Publié le 23 Novembre 2016, 10:41am

Catégories : #Philo (textes - corrigés), #Dissertations d'élèves

« Pourquoi nous trompons-nous ? » (dissertation)

Proposition de traitement par Anastasia Giollo, Lycée Albert Ier de Monaco, TS3, novembre 2016.

 

Tromper, un mot polysémique qui reste difficile à définir. Il existe la tromperie entre hommes et femmes au sein d’une relation ; la mauvaise compréhension d’une demande entraînant une réponse incohérente comme lors d’examens où l’on ne saisit pas l’enjeu de l’énoncé, nous nous trompons et cela entraîne un hors-sujet. Enfin, un autre sens de tromper est se mentir à soi-même, persister à croire comme vraie une réalité erronée ou encore se limiter à quelque chose dont la certitude reste à prouver. Si je peux dire « je me suis trompée », c’est que j’ai eu conscience sur le moment des faits ou à postériori, que j’ai fait une erreur. Ainsi, cela nous amène à penser pourquoi, nous, êtres conscients de nos actes, nous trompons-nous ? Notre inconscient dominerait-il notre conscience au point de la rendre elle-même inconsciente ? Serait-ce notre certitude d’être, au sens strict, qui nous sauverait de la noyade de la tromperie ? Sommes-nous inconsciemment sous le conditionnement d’une instance trompeuse qui en aurait pleinement conscience ?

Pour cela, nous verrons que si nous nous trompons, il y a des limites à notre propre tromperie dues à une connaissance approximative de nous ; pour enfin se demander si nous ne subissons pas l’influence voire le conditionnement d’une instance qui serait la société qui souhaiterait nous maintenir dans un schéma de tromperie.

## [Tâches à réaliser]
[a] Répondez aux questions suivantes d'après la dissertation :
(i) À quelle date la dissertation a-t-elle été publiée ?
(ii) Dans quel lycée son autrice est-elle scolarisée ?
(iii) Selon le dernier paragraphe, quelle instance souhaiterait nous maintenir dans un schéma de tromperie ?
[b] Recopiez, s'il vous plaît, le passage de la dissertation qui commence à « Publié le 23 » et se termine à « TS3, novembre 2016. ».
Les entrées ci-dessous proviennent d'une autre source.

## [Données]
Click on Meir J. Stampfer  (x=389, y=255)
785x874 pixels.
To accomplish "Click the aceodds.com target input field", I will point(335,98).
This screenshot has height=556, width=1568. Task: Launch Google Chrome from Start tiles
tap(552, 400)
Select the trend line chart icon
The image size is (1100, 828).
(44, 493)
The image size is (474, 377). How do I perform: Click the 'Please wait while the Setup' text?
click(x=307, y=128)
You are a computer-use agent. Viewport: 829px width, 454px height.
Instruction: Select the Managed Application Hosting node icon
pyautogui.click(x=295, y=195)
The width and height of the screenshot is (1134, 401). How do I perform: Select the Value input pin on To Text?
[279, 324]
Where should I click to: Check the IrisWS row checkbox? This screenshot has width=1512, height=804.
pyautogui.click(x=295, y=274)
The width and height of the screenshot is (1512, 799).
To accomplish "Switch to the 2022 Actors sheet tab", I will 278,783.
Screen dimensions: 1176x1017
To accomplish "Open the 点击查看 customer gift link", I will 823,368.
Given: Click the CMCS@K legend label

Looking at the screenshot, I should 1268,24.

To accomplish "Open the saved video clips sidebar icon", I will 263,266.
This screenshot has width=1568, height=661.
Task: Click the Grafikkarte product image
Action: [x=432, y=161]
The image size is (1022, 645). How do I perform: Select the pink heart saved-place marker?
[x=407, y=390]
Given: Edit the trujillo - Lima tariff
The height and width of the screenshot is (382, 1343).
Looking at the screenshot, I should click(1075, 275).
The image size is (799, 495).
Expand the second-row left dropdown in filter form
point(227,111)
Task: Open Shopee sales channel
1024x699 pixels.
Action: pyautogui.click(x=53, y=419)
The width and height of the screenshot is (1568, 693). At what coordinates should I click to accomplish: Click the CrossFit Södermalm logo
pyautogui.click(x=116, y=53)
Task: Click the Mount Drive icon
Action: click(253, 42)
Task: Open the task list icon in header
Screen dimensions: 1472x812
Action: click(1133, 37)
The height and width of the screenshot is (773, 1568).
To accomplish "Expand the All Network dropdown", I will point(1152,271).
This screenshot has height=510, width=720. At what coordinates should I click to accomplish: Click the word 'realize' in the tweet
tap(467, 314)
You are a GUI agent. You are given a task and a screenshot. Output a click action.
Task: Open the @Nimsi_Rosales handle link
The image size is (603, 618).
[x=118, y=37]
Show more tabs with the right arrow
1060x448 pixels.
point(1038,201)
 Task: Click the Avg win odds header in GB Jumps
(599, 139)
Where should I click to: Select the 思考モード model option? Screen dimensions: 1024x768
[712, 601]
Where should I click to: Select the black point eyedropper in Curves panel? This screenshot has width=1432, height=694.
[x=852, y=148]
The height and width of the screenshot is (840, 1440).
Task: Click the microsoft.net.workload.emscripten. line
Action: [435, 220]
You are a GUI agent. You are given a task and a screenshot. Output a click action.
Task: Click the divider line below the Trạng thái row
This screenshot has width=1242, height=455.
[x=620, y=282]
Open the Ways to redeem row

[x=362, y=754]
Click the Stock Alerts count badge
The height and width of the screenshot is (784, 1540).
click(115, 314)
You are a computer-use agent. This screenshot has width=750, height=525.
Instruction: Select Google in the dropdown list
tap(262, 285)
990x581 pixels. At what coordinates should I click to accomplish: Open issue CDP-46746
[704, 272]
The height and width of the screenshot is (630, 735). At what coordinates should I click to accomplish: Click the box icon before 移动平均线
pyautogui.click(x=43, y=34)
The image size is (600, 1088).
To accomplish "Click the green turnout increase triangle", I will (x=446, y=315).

## [Réponses attendues]
[a]
(i) Le 23 novembre 2016.
(ii) Au lycée Albert Ier de Monaco.
(iii) La société.

[b]
Publié le 23 Novembre 2016, 10:41am

Catégories : #Philo (textes - corrigés), #Dissertations d'élèves

« Pourquoi nous trompons-nous ? » (dissertation)

Proposition de traitement par Anastasia Giollo, Lycée Albert Ier de Monaco, TS3, novembre 2016.